In light of this, we will focus on one family of examples. We will study the representations of the complex special linear group, SL n(ℂ).
Fact. The complex special linear groups SL n(ℂ) is simply connected for all n ≥ 1. Hence the complex, finite-dimensional representations of the Lie group SL n(ℂ) are the same as those of the Lie algebra sl n(ℂ).
SL 1(ℂ) is the trivial group. So the first interesting example is SL 2(ℂ), and its Lie algebra sl 2(ℂ). It is this case that we will focus on for this lecture and most of the next.
In any case, the idea is always to try to diagonalize as many matrices as possible:
Definition. A Cartan subalgebra h of sl n(ℂ) is a maximal abelian subalgebra such that the adjoint action ad H of any H in h can be diagonalized.
Example. Let h be the diagonal matrices in sl n(ℂ). This subalgebra is:
- abelian, because diagonal matrices commute;
- maximal, because any additional matrices would be off diagonal, and would fail to commute;
- adH is diagonalizable: for H the diagonal matrix with entries a1, a2, ..., an, and Eij the elementary matrix with 1 in the ijth entry and 0 elsewhere, we have adH(Eij) = (ai - aj) Eij. This shows that Eij is an eigenvector of adH with eigenvalue ai - aj, and we can use this formula to find a basis of eigenvectors in sln(ℂ).
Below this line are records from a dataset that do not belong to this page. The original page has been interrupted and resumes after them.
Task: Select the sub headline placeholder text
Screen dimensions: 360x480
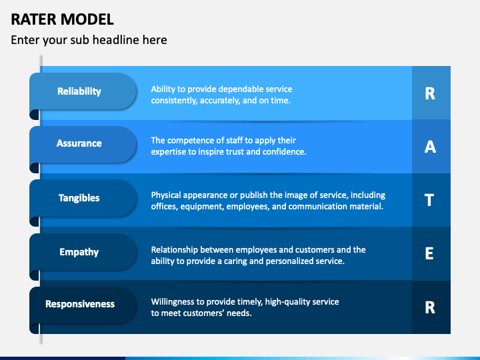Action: [x=89, y=40]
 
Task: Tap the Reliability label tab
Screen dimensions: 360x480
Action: [x=79, y=91]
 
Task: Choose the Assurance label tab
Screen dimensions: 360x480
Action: [x=79, y=143]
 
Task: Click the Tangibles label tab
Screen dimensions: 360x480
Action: [x=79, y=198]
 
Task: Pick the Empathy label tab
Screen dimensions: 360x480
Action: [x=79, y=252]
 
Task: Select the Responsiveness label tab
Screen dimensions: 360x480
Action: [x=80, y=304]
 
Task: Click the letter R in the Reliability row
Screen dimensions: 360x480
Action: [x=430, y=93]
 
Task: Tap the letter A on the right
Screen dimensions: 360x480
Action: [x=430, y=147]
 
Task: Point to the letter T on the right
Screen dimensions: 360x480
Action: [x=430, y=200]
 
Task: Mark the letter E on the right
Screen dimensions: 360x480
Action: [x=430, y=253]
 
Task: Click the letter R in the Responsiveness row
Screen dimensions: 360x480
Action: [x=430, y=307]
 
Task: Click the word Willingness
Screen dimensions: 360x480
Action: [x=175, y=302]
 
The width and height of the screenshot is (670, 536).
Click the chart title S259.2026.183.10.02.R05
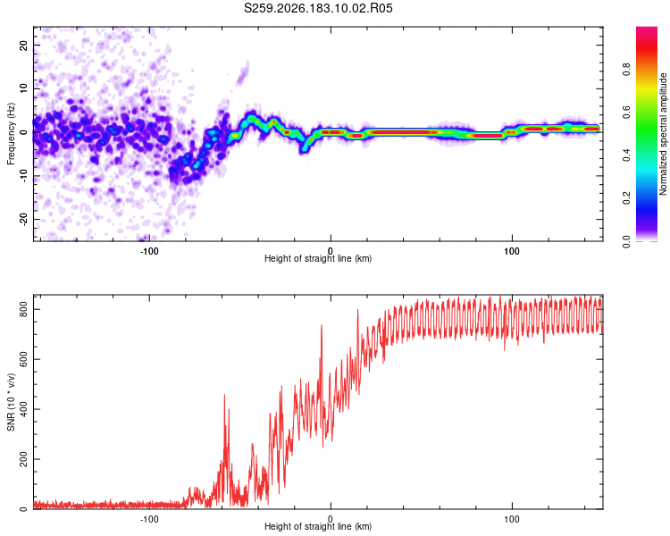[x=318, y=8]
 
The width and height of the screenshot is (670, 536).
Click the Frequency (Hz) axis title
[x=11, y=133]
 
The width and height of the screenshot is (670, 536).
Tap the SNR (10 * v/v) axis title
[x=11, y=402]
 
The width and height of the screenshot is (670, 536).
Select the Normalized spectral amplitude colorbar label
[x=663, y=134]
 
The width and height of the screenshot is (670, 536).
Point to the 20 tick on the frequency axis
[x=23, y=45]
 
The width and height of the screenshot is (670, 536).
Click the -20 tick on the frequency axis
[x=23, y=219]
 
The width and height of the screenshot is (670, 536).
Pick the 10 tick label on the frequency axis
[x=23, y=88]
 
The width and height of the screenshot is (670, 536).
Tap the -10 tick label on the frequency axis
[x=23, y=176]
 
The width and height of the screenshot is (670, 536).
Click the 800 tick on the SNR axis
[x=23, y=309]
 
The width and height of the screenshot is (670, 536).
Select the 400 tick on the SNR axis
[x=23, y=409]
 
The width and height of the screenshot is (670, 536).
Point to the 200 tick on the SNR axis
[x=23, y=459]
For sl 2(ℂ), there's a Cartan subalgebra h = span{ H }, spanned by just one element:
H =
| 1 | 0 |
| 0 | -1 |
In fact, we have a standard basis for sl 2(ℂ) including the element H:
| 1 | 0 |
| 0 | -1 |
F =
0 0
1 0
This basis satisfies the important relations:
[H, E] = 2E, [E,F] = H, [H, F] = -2F.
To help us analyze the representations of sl 2(ℂ), we note the following theorem without proof:
Theorem. All complex, finite-dimensional representations of sl n(ℂ) are completely reducible.
So, any representation can be decomposed into a direct sum of irreducible representations (irreps). From now on, we will assume that the representation V is irreducible. The key result for understanding V is a bit deep:
Deep theorem. Given any finite-dimensional complex representation (V, ∏) of sl 2(ℂ), then ∏ H is diagonalizable.
This should be plausible, because H itself is a diagonal matrix, and we already know that ad H is diagonalizable. The miracle is that ∏ H is diagonalizable for all ∏.
We use this diagonalizabity as follows: decompose the irrep V into eigenspaces:
V = ⊕ a V a
where the direct sum is over all complex numbers a which are eigenvalues of ∏ H, and each summand V a is the eigenspace for a. In other words, for all v in V a, we have Hv = av (really ∏ Hv = av, but I am going to suppress ∏).
We know how H acts - it acts by these eigenvalues. Next, we need to know how the other basis elements E and F act:
Proposition. If v is in V a, then Ev is in V a+2 and Fv is in V a-2. (Really ∏ Ev and ∏ Fv, but I am going to suppress ∏.)
The proof of this proposition is so important, we call it the fundamental calculation:
HEv = EHv + [H, E]v = aEv + 2Ev = (a + 2)Ev.
Similarly, HFv = (a - 2)Fv. This is what we wanted to check.
So, we have arrived at this picture of the representation V:
V = ... ⊕ V a-2 ⊕ V a ⊕ V a+2 ⊕ ...
where:
- E acts by raising the eigenvalue by 2;
- F acts by lowering the eigenvalue by 2;
- H acts by multiplying by the eigenvalue.